Elecciones seccionales

MAR, 15, 2019 | - Por Ramiro Ruiz R.

POR: Ramiro Ruiz R.

Para las elecciones del próximo 24 de marzo se inscribieron una cantidad extraordinaria de candidatos. Tres veces más que las últimas seccionales del 2014. Las 200 agrupaciones políticas reflejan la imagen del facilismo y el caos demoledor de la democracia.

Un diario del país desglosó el total de 81.278 candidatos. Para 23 prefecturas, 446 aspirantes; para 221 alcaldes, 1.872; concejalías urbanas, rurales y por distritos, 25.020 postulantes, y para 823 juntas parroquiales rurales, 53.263.

Cifras récord que corresponden a ciertos factores: la facilidad el Código la Democracia para organizar partidos y movimientos y la experiencia de la participación que se aprendió en la década del 80. En los sectores locales dominan partidos y movimientos débiles y los líderes son propietarios. Esta turbulencia política, financia el Estado.

Los candidatos caminan por calles, plazas y mercados.
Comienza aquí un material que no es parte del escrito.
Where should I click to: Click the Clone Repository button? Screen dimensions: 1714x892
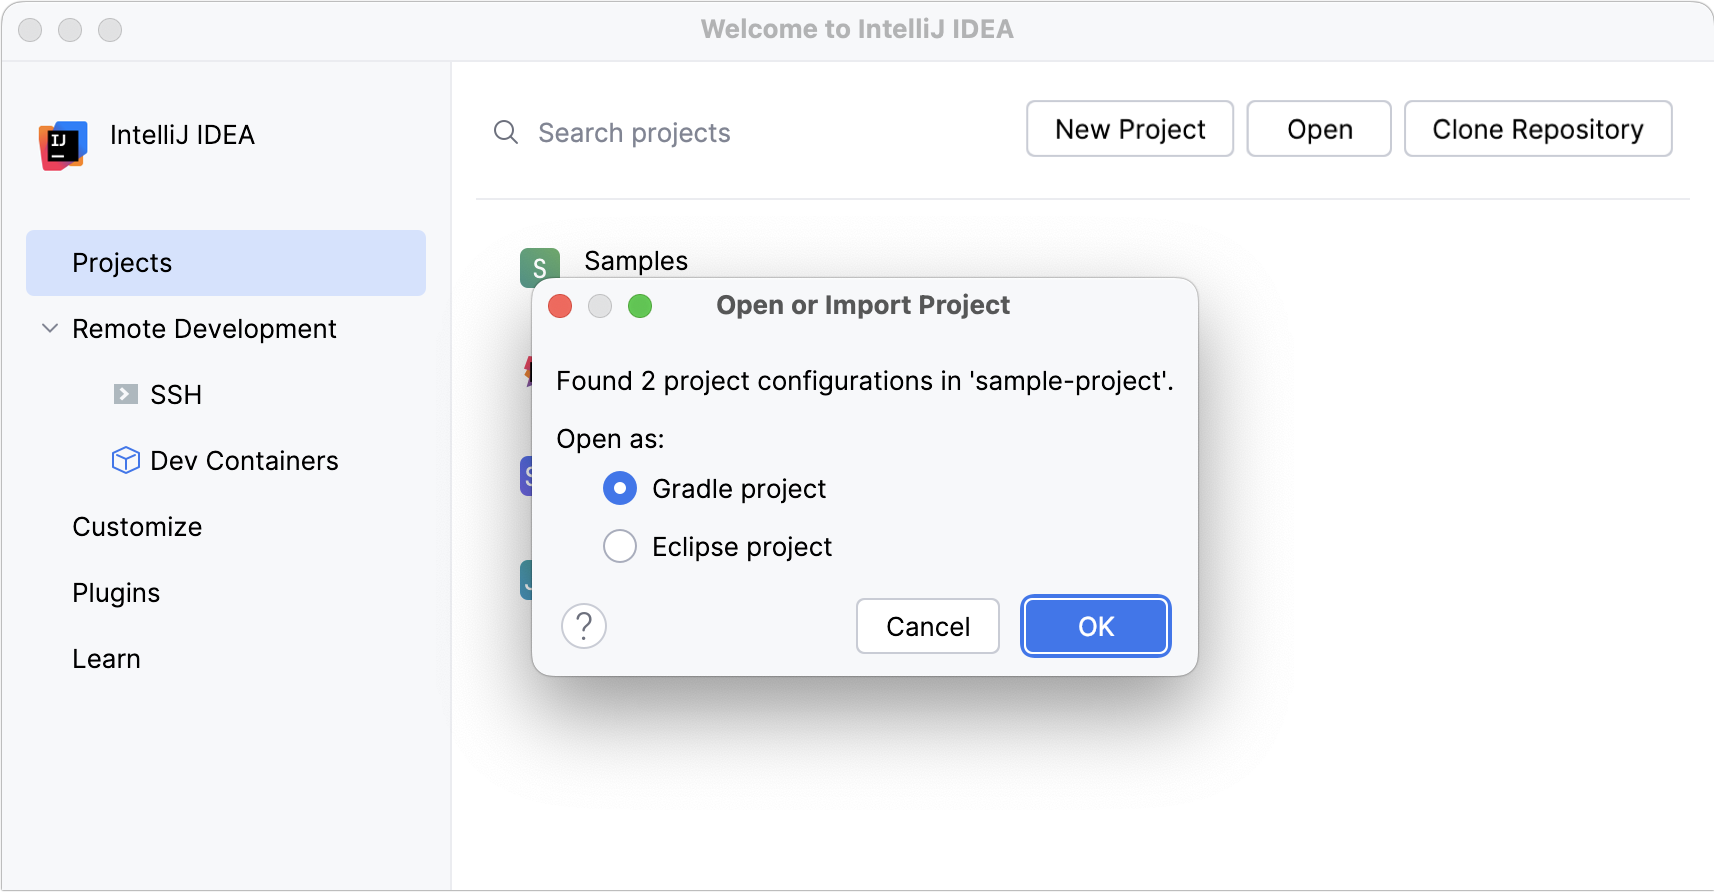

Reparten folletos, hojas, abrazan, besan, sonríen. Un prodigio de personas. Muchos de ellos reaparecen en los escenarios de campaña y pertenecen a la ‘revolución ciudadana’, mentes destructoras de la economía y la democracia.  

Otros se dejan ver su mediocridad, improvisan el discurso porque desconocen la realidad local y sus problemas, a pesar que viven sumergidos en el barrio y la parroquia. Con cada uno de ellos se juega el destino personal y social.

Hacen ofrecimientos ajenos a las competencias de los cargos que aspiran. No se sabe si tienen idea de hacer lo que ofrecen o asuman iniciativas para financiar una obra. La campaña es una inmensa tienda de ofrecimientos imposibles.

Las elecciones de autoridades nacionales y seccionales influyen en la cultura política. La gestión populista intenta perpetuar el control social y administrativo. La revolución ciudadana implantó un modelo de gestión que hasta ahora permanece en los cerebros de muchos votantes. De manera natural miran la descomunal deuda externa, la corrupción y administración ineficaz, el tráfico de influencias, la violencia, y otras formas de atraso, como parte de la cotidianidad del país.  

Los futuros designados, a lo mejor, trabajen con el modelo populista apoyándose en la liquidación de la reflexión, el análisis y la lógica, es decir, en la supresión de la inteligencia.

Cada uno de estas realidades corresponde a un modelo de gestión populista: municipios obesos y facilitadores de la corrupción, no frecen ninguna seguridad jurídica, no existen procedimientos técnicos. Así trabajan con un modelo ineficiente y fracasado.

La contraparte del populismo es el modelo de la técnica y eficacia, donde los funcionarios trabajan con méritos y perfiles técnicos y personales de calidad. Ejecutando programas institucionalizados de largo alcance. Este modelo defiende la libertad, la vocación de servicio y el perfeccionamiento administrativo.